Oh damn what a rush of nostalgia from the subtle BO2 music at 54:42, very nice!
Want to really hurt a casino? ….don’t go there.
Nailed it perfectly 👌
I don’t give those thieves the opportunity to take any of my hard earned money
Imagine being a judge and ruling in favor of blood-sucking casinos lol
Gotta love when a video gets recommended for seemingly no other reason than its a damn good video, thanks
I’ve known about this story for years, and no one I told ever believed me. Thank you so much for this video. Now I know I’m not crazy.
One of the most engaging casino videos I’ve ever watched. Was extremely surprised to see your subscriber/view count. I can absolutely see a good future with this channel if you keep up this quality.
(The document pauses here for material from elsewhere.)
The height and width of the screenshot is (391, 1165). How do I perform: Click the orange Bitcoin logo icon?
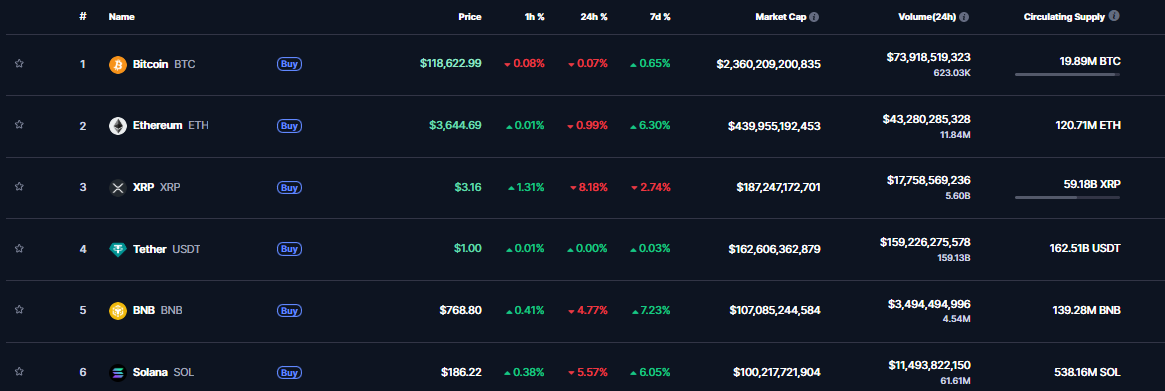[x=117, y=65]
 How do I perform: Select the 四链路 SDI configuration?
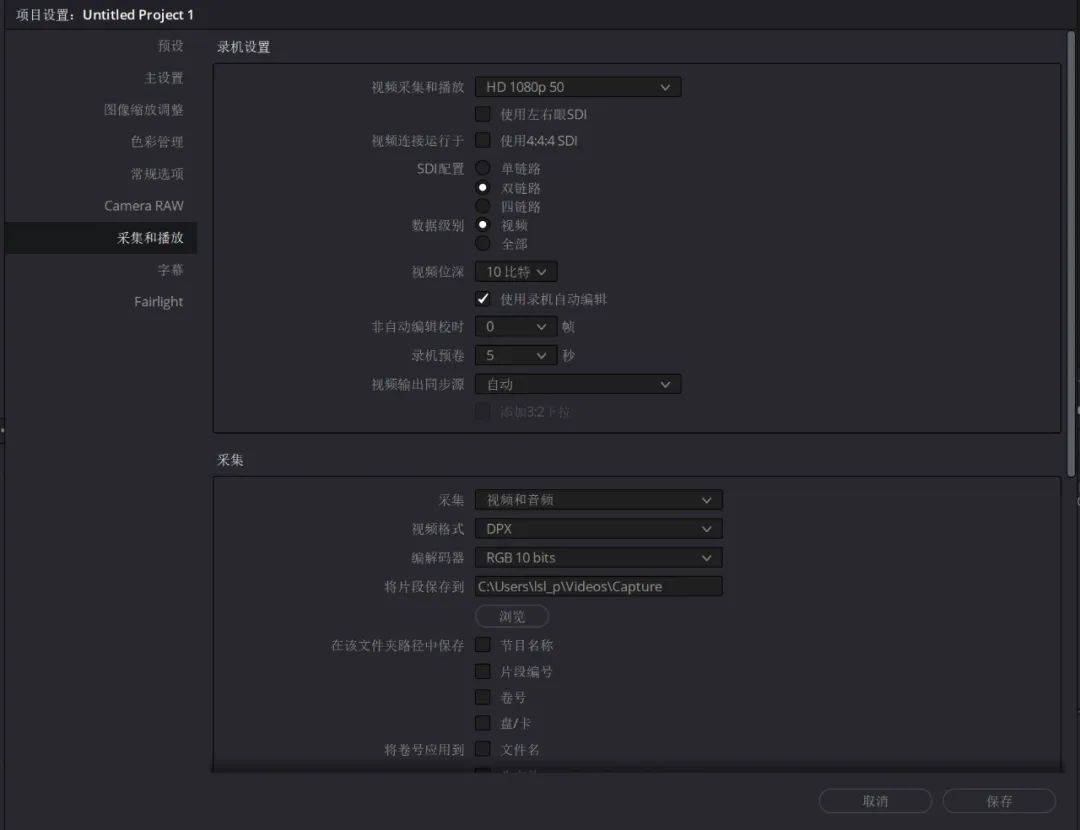[484, 206]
Much appreciated, I love making videos so I don't intend to stop.
The Tobacco and gambling industries are in a perpetual battle to find out who is the scummiest, and today the gamblers win in my book.
lmao
they used the fact that Ivey failed to provide a "fair gaming experience" using his tactics to get their money back, but the whole point of the casino is to make an unfair gaming experience that favors the casino.
This videos should get way more views. Subscribed!